Terry Glavin on the 75th anniversary of D-Day. June 6, 1944, was the day the struggle against fascism finally turned in our favour:
They were fighting “in the cause of freedom,” Queen Elizabeth rightly pointed out, citing the remarks of her father, King George VI, in a radio broadcast on the eve of the Normandy landings, the first phase of Operation Overlord, as it was called, the liberation of Europe. It was not just courage and endurance that the struggle demanded of the free world, the king had said, but “a revival of spirit, a new unconquerable resolve.” And it was that spirit, and that resolve, that all those brave men took with them to the beaches of Normandy, the Queen said, and “the fate of the world depended on their success.”

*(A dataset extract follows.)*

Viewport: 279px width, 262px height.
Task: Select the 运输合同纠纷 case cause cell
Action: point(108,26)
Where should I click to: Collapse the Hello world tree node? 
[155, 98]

Directing her remarks on the few surviving soldiers, sailors and airmen of that time, she concluded: “It is with humility and pleasure, on behalf of the entire country —indeed the whole free world — that I say to you all, thank you.”

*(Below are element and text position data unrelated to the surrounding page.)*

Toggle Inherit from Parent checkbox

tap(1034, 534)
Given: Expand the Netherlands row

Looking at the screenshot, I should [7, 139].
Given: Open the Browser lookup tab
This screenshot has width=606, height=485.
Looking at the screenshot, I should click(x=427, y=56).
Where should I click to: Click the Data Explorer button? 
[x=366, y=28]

This raises an awkward question. What degree of sacrifice are any of us prepared to make to defeat freedom’s enemies today? Despite commonplace histrionics to the contrary, neither Europe nor North America is threatened by the spectre of fascist tyranny. But tyranny is smashing its way across a great deal of human terrain today, nonetheless, and it is creeping quietly through the liberal world order that the triumphs of the Second World War established. [...]
It wasn’t the vulgar Donald Trump who thought up “America First” as a catchy campaign slogan. Credit for that belongs to the dashing aviator and Nazi sympathizer Charles Lindbergh, who effectively mobilized American “anti-war” sentiment against president Franklin Roosevelt until Pearl Harbor. And it wasn’t Barack Obama, whose signature foreign-policy legacy is the charnel house of Syria, who was the first to employ “nation-building at home” as a pretext for isolationism. Lindbergh deserves credit for that, too.
“I would be opposed to our entering the internal wars of Europe under any circumstances,” Lindbergh told a Senate Foreign Relations Committee hearing in February 1941. Sounds just like Trump, in any of his several snide criticisms of the North Atlantic Treaty Organization. “I advocate building strength in America because I believe we can be successful in this hemisphere,” he said. “I do not believe that the danger to America lies in an invasion from abroad.” Which sounds just like any of Obama’s pretexts for urging America’s allies to stick with him and let Syrians choke to death on their own blood.
This isn’t a call to war, but it would do the cause of peace and freedom a great deal of good if the free world turned to “a revival of spirit, a new unconquerable resolve” of the type that Queen Elizabeth mentioned in her remarks in Portsmouth.
I have yet to hear a credible suggestion for Obama's motive on supporting the Arab Spring that overthrew the largely secular governments of Libya and Egypt and replaced them with movements aligned with the Muslim Brotherhood. Now Glavin thinks that Trump's disinclination to go to war for ill-defined or non-existent reasons is "snide." This is not the kind of analysis that anyone can take seriously, not even for ten seconds. It's a compendium of grand-sounding catch-phrases empty of meaning.